REQUIRED ACTION:
Quote the entries below from the line with "1024x576 pixels." through the line with "Delete the Starbucks", both ends included, and only those lines.

MATERIAL SUPPLIED:
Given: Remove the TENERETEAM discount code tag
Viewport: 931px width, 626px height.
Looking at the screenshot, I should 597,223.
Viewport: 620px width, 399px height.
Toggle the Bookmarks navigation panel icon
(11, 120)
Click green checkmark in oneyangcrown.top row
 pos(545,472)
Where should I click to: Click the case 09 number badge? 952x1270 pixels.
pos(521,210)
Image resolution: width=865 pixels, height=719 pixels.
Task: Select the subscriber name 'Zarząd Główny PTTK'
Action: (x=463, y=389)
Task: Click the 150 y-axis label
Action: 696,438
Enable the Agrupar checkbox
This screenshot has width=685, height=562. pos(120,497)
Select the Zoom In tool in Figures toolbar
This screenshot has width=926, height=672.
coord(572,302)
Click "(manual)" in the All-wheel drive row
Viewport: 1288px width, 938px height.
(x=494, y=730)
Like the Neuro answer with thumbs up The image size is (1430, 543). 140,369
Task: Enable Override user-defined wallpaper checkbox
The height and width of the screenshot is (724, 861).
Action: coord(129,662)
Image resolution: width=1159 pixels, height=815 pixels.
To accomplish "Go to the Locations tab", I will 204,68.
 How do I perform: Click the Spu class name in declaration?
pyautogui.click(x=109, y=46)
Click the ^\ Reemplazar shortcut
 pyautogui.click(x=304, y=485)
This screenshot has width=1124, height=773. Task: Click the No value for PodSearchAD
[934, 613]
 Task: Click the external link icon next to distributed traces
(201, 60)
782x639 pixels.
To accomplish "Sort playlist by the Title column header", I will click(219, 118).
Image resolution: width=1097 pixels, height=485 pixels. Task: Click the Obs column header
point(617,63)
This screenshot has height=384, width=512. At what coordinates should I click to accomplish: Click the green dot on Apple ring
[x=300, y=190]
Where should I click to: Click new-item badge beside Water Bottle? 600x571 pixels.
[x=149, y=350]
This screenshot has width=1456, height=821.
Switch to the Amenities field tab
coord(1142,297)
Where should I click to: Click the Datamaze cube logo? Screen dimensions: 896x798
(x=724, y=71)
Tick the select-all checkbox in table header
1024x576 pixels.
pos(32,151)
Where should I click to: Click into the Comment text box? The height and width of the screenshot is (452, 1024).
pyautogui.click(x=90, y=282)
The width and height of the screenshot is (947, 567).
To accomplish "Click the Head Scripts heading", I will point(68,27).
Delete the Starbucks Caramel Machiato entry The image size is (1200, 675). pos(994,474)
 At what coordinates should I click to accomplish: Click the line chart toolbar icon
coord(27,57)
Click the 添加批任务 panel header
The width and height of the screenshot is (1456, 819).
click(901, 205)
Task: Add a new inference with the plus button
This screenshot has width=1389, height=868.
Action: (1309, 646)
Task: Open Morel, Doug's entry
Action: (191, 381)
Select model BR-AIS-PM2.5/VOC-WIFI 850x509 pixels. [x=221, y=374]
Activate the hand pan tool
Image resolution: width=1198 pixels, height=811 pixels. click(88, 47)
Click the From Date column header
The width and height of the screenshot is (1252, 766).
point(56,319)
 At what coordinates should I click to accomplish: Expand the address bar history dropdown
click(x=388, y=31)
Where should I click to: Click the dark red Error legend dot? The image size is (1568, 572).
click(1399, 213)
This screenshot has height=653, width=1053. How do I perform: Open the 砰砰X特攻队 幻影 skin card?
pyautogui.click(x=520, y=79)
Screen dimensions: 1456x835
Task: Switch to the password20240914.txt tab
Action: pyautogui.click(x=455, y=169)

RESULT FOR THIS EXERCISE:
1024x576 pixels.
pos(32,151)
Where should I click to: Click into the Comment text box? The height and width of the screenshot is (452, 1024).
pyautogui.click(x=90, y=282)
The width and height of the screenshot is (947, 567).
To accomplish "Click the Head Scripts heading", I will point(68,27).
Delete the Starbucks Caramel Machiato entry The image size is (1200, 675). pos(994,474)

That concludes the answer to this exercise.